How many lines in the data below contain the string "language"? Reply with the number alone.

Material provided:
--------------------
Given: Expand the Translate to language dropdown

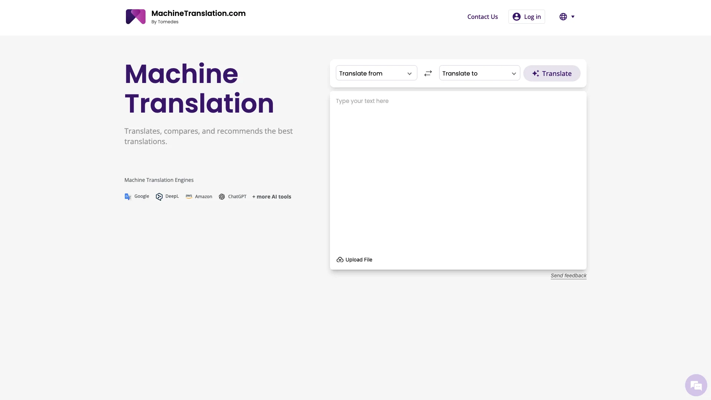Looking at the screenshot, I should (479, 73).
--------------------
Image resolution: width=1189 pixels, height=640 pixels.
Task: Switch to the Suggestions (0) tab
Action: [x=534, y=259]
--------------------
Response to the task:
1